Hi,
There were some feedbacks about coping many files is slow. We took a look
and improved the speed typically by 50-1000%. It's not a typo. The higher
value we have measured was indeed one thousand percentage.
Here it is what was going on.
When applications wrote files and the file size were not a multiply of the
block size (over 99.995% of all cases) then when ntfs-3g made a write
request to the Linux kernel, the kernel sought to the relevant disk sector
and read the remaining bytes to fill the end of the buffer, instead doing
the job asynchronously. This has caused disk head seek storms and very
inefficient write performance (it can be reproduce with other file systems
as well). We don't know yet if this is a bug or feature in the Linux
kernel.
This release candinate aims to solved the above problem, hereby greatly
improve related performances.
For example unpacking the Linux kernel source tree (21,000+ files) is
usually 3-6 times faster now, depending on the hardware.
Please note that this fix can't decrease the CPU usage.
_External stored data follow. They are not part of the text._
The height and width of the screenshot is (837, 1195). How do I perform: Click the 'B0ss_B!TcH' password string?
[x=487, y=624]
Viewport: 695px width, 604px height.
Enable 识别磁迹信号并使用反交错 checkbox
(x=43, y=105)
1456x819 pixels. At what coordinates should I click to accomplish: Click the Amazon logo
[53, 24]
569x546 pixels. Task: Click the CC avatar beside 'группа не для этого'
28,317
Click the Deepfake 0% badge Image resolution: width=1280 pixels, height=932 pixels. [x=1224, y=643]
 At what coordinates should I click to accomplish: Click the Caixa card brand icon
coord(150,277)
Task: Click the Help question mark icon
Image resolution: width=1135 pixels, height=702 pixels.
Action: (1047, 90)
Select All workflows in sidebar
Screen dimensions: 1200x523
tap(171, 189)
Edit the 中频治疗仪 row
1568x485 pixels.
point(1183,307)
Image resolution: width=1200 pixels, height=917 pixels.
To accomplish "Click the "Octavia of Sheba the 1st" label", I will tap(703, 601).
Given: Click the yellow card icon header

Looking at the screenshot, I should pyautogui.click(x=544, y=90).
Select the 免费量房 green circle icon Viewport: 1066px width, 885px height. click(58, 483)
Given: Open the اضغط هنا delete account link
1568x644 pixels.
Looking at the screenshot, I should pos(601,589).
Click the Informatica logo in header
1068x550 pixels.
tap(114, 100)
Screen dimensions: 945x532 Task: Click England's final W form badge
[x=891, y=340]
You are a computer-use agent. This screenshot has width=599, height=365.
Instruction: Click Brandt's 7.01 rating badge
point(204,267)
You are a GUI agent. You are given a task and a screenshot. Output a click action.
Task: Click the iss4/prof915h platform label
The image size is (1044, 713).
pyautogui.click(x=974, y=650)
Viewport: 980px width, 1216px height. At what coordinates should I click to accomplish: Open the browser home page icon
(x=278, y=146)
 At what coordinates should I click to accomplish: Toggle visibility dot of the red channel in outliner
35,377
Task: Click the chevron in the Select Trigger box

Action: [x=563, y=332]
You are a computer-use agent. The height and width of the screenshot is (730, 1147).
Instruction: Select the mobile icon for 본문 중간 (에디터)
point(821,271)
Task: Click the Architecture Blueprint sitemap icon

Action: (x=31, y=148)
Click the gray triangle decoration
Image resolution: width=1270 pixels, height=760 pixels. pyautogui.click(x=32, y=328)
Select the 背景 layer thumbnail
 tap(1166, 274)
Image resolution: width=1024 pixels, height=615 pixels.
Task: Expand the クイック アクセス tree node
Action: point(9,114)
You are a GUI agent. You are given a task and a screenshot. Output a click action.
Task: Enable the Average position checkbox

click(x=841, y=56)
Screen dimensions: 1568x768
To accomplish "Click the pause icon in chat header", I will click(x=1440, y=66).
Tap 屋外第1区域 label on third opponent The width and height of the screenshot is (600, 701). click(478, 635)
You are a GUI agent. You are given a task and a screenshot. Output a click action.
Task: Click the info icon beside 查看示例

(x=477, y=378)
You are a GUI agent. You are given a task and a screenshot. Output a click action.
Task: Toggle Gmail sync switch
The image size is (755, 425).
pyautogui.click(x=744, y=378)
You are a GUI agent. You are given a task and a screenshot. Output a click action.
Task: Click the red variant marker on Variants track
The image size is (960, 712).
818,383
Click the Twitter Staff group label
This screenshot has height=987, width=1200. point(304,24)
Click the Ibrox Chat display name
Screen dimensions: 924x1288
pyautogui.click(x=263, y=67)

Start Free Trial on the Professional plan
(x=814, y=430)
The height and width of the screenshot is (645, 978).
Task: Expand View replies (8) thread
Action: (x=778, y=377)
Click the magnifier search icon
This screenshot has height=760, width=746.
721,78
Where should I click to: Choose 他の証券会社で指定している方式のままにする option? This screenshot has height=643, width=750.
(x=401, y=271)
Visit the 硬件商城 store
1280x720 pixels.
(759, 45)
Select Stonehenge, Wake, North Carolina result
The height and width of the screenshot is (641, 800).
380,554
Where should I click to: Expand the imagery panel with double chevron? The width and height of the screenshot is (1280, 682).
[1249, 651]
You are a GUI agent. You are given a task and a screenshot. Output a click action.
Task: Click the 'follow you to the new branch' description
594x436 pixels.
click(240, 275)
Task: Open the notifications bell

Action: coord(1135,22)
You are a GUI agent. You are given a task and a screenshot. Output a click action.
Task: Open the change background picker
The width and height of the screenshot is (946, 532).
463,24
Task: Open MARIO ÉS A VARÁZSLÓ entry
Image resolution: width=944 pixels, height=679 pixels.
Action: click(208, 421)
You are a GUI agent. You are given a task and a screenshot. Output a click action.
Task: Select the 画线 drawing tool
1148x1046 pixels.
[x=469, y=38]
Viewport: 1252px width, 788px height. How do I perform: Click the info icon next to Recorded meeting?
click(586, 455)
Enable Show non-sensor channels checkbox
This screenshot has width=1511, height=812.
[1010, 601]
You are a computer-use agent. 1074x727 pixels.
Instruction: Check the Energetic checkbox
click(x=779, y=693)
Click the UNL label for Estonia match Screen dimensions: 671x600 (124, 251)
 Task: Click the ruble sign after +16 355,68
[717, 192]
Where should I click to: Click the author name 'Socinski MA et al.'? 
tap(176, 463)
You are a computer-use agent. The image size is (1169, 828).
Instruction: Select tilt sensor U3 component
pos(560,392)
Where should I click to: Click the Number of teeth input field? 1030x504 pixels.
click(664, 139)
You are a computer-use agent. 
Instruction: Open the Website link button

In fact, just the
opposite. Beforehand the time was spent waiting for the slow disk I/O. By
eliminating most of the disk seeks now, the CPU can achieve more useful
work which will result higher CPU usage. Of course that will be improved
too at some point in the future.
The benchmarks are done on Linux, the performance impact is not known on
other OSes but it should not be worse.
This speed enhancement wouldn't have happened without David Fox's
continuous help from week after week. Thank you David!
Concurrent write performance is improved as well, moreover the performance
of writing multi-GB size files, especially after the creation of thousands
of other files. This only helps if the disk space is defragmented (file
level defragmention is not enough). As far as we know, there is no free
utility which could do this, so we plan to release one in the near future.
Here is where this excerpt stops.